Der hieraus sichtbar werdende Charakter passt zu einer Persönlichkeit, die nur vermöge eines Objektes sich ein Gefühl eigener Existenz verschaffen kann. Die Abhängigkeit vom Objekt ist absolut, wenn das Subjekt keinerlei Selbst-Reflexion und damit auch keine Einsicht in sich selbst besitzt. Es hat den Anschein, als ob es nur vermöge des Umstandes existiere, dass es ein Objekt hat, welches dem Subjekt versichert, es sei vorhanden. Wenn Jahwe, wie man wenigstens von einem einsichtigen Menschen erwarten dürfte, wirklich seiner selbst bewusst wäre, so hätte er, in Anbetracht der wirklichen Sachlage, den Lobpreisungen seiner Gerechtigkeit wenigstens Einhalt tun müssen. Er ist aber zu unbewusst, um »moralisch« zu sein. Moralität setzt Bewusstsein voraus. Damit soll selbstverständlich nicht gesagt sein, dass Jahwe etwa unvollkommen oder böse sei wie ein gnostischer Demiurg. Er ist jede Eigenschaft in ihrer Totalität, also u. a. die Gerechtigkeit schlechthin, aber auch das Gegenteil, und dies ebenso vollständig. So wenigstens muss er gedacht werden, wenn man sich ein einheitliches Bild seines Wesens machen will. -- Hier verwendet Jung zum ersten Mal den Ausdruck des Bildes von Jahwe.

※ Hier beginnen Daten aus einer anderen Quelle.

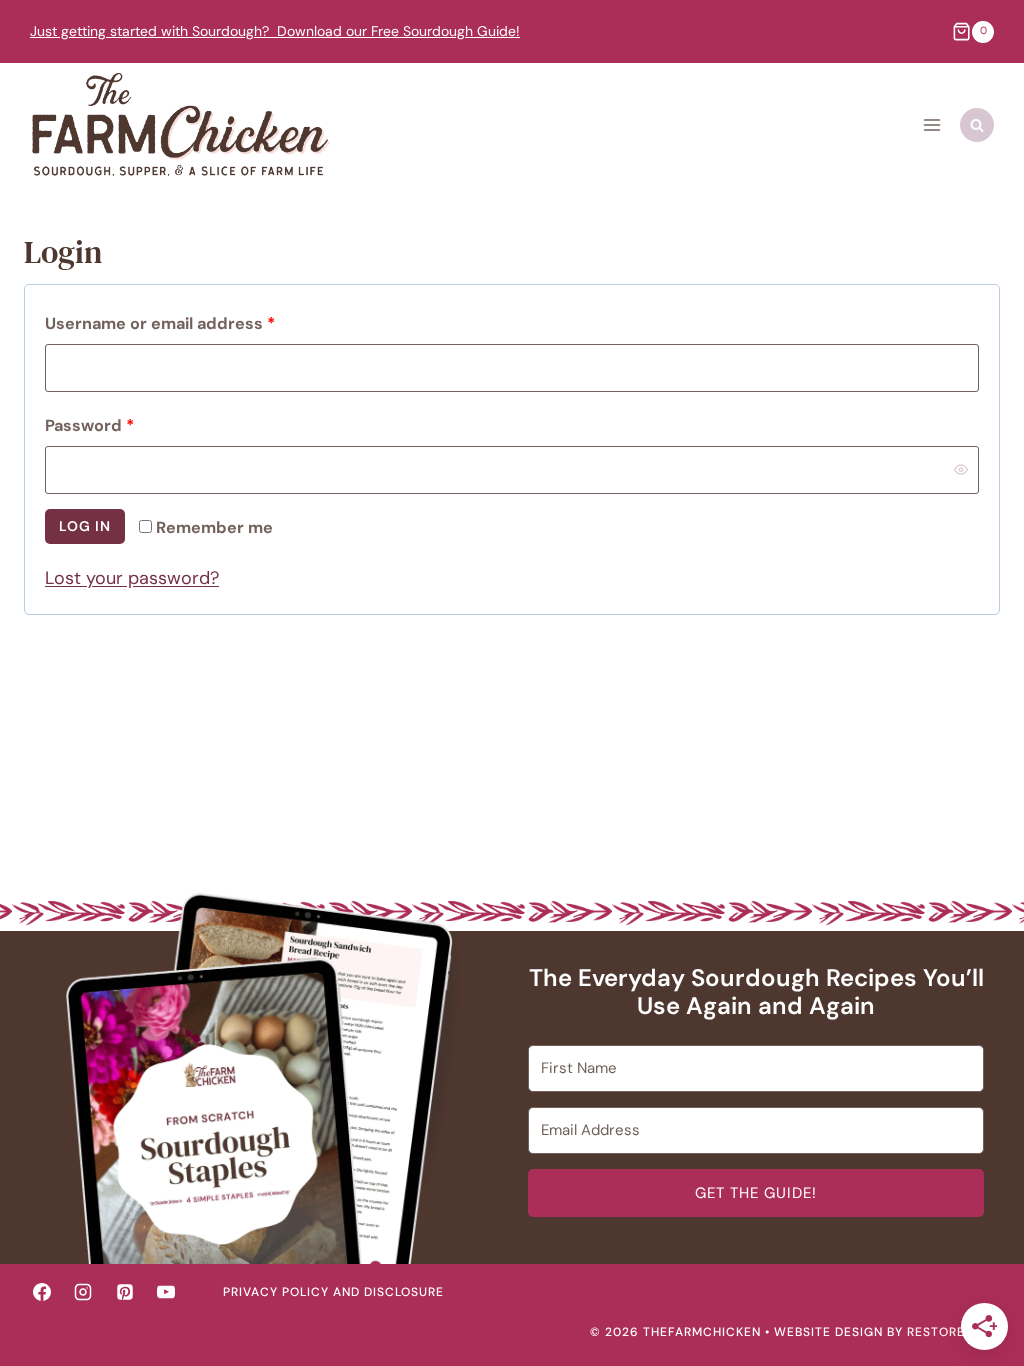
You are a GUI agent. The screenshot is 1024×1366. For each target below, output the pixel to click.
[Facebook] (42, 1292)
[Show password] (960, 470)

Ich habe den Eindruck, dass er bezueglich Jahwe in einem Ausmaß anthropomorphisiert, das sein sonstiges Bilder-Denken noch weit übersteigt. Aber offenbar bewertete Jung (wie Freud auch) von einer sehr elitären Position aus die Welt und ihre Vorgänge. -- Wir müssen uns dabei nur bewusst bleiben, dass wir damit nicht mehr als ein anthropomorphes Bild entworfen haben, welches nicht einmal besonders anschaulich ist. Die Äußerungsweise des göttlichen Wesens lässt erkennen, dass die einzelnen Eigenschaften ungenügend aufeinander bezogen sind, so dass sie ineinander widersprechende Akte zerfallen. So z. B. reut es Jahwe, Menschen gemacht zu haben, wo doch seine Allwissenheit von Anfang an genau im Bilde darüber war, was mit solchen Menschen geschehen wird.

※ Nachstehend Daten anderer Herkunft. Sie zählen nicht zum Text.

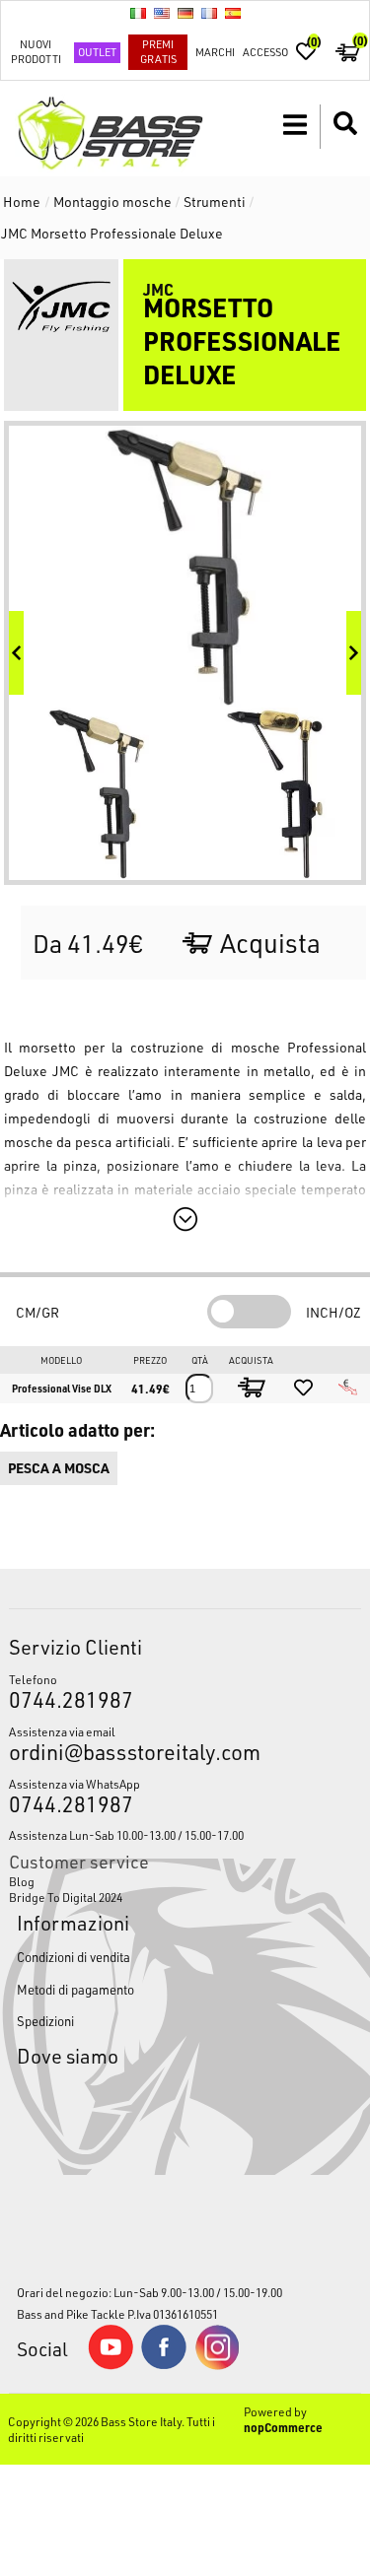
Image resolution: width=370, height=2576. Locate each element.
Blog (22, 1881)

Hier an dieser Stelle ist mir natürlich klar, das Jung diesen Jahwe für wirklich hält und natürlich ist er für ihn wirklich, weil diese Wirklichkeit von ihm so erfahren wird. Dies ist darum auch so stehen zu lassen. Doch für mich gibt es eine andere Erfahrung von Wirklichkeit, von der ich nur weiß, dass sie sehr viele Randbedingungen hat, die ich nicht verändern kann. Ich nehme diese Randbedingungen an, so wie dies ganz offenbar auch Jung getan hat. Ich weiß nur, dass dies eine mir zugekommene Wirklichkeit ist und dass die anderer Menschen anders ist. Ich bin nur nicht bereit, den Anspruch, den Jung auch bei vielen anderen Gelegenheiten gestellt hat zu akzeptieren, nämlich dass dies alles wahr ist im allgemeinen Sinne und dass er der Garant dafür sei. Auch wenn es viele Menschen gegeben hat, die diesen Anspruch akzeptierten, so tue ich dies nicht. Dies alles ist ausschließlich seine Wahrheit, völlig ungeachtet der Tatsache, dass er natürlich außerordentlich intelligent und auch außerordentlich belesen war. Er hat nur meines Erachtens einen ganz wesentlichen Aspekt des Wissens nie realisieren können, nämlich das jede Zunahme an Wissen auch gleichbedeutend ist mit einer ungleich größeren Zunahme auch des Wissens um die Lücken in diesem Wissen und der Unmöglichkeit, diese schließen zu können. Vielleicht ist das die in allen Religionen vorkommende Verblendung: Ein rationalisiertes Gebäude von Wirklichkeit, das einzig nur dazu dient, der für die Ratio bedrückenden Ohnmacht des Nichtwissens zu entkommen. Es gibt natürlich auch die andere Möglichkeit, die eigene Begrenztheit anzunehmen und ganz schlichtweg bescheiden zu werden. Das ist aber überhaupt nichts besonderes und führt auch nicht zu Ruhm und Ansehen.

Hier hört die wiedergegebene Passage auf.